The records –
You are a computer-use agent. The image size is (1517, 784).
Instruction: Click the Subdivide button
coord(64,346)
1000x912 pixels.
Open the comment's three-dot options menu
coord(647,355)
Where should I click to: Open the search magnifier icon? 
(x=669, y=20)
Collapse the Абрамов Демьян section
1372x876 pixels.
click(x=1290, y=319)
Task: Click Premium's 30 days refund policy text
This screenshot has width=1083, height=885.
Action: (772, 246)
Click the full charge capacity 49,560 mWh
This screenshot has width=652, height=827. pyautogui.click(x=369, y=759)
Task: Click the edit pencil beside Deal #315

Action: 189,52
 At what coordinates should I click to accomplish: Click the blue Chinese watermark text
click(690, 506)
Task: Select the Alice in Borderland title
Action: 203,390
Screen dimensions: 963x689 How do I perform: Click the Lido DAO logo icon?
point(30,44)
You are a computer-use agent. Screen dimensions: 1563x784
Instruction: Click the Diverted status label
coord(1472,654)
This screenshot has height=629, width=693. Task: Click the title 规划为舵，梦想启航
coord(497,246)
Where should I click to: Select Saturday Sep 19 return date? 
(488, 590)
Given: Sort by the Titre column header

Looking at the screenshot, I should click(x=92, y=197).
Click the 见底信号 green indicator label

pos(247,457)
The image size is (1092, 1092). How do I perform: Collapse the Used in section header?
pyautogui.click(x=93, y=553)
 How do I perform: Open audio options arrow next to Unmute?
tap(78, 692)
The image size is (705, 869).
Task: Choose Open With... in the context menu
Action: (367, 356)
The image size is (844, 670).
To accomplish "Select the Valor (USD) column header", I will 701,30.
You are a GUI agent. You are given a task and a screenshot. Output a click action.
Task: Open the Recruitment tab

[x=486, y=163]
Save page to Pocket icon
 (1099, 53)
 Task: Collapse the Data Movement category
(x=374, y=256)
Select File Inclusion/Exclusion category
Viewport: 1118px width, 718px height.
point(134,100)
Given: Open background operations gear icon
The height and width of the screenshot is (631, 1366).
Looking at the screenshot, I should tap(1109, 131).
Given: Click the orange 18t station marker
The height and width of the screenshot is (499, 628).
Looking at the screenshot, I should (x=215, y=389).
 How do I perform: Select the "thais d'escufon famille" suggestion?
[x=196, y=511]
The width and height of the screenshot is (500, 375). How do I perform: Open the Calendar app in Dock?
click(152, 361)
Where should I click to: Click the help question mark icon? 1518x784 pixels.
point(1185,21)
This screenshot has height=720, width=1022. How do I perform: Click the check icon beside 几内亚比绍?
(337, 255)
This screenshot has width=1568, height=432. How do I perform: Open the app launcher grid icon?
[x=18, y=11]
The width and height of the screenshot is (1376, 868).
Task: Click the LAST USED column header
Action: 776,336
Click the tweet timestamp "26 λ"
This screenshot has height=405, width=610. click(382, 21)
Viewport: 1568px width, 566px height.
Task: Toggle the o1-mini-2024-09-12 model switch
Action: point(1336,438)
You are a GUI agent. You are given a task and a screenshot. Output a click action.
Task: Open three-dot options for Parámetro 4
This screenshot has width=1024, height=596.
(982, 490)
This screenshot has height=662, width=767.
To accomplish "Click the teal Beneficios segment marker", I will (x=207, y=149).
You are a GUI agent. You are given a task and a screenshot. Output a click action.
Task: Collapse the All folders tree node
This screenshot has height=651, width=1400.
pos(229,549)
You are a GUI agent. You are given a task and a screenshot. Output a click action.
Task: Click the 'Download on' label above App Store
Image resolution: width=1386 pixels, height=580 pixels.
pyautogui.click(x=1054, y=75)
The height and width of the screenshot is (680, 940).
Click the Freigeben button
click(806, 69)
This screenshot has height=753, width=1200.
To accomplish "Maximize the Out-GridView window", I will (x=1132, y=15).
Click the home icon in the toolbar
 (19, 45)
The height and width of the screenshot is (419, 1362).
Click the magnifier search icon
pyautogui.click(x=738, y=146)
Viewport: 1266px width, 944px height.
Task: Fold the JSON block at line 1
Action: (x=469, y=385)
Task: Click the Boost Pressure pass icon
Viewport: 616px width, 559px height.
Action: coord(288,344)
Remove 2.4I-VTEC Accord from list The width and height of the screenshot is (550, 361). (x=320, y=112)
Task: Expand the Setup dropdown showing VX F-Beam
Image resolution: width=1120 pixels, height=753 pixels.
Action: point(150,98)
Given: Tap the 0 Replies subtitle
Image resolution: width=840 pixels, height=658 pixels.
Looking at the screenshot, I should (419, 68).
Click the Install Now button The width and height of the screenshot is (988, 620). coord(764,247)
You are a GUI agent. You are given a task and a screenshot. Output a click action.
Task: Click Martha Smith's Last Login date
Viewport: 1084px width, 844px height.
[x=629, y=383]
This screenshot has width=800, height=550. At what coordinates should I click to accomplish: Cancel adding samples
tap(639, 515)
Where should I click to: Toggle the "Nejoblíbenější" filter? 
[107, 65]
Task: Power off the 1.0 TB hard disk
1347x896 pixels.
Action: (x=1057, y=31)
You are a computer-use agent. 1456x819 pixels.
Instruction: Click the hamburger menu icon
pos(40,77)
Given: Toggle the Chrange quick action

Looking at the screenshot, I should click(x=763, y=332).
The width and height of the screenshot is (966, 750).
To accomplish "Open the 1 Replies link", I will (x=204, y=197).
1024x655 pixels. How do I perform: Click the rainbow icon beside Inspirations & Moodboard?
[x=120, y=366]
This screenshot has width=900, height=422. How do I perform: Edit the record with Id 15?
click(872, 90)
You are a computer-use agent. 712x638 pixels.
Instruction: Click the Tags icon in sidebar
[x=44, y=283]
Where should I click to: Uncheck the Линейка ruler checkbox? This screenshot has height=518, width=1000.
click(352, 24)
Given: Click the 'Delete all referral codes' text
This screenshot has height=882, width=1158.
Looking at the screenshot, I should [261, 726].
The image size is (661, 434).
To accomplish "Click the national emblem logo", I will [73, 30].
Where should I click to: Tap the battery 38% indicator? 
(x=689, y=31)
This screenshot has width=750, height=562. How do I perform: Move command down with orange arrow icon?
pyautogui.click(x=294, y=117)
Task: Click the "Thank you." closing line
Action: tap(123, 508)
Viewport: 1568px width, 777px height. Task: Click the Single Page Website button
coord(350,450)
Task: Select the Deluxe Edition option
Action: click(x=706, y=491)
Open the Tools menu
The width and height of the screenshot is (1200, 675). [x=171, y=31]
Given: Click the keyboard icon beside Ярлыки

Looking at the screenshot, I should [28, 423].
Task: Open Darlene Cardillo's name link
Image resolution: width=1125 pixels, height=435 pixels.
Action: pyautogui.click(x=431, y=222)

What the task asks – From the listing above, return every line that carries the string "Replies".

Exercise answer –
Given: Tap the 0 Replies subtitle
To accomplish "Open the 1 Replies link", I will (x=204, y=197).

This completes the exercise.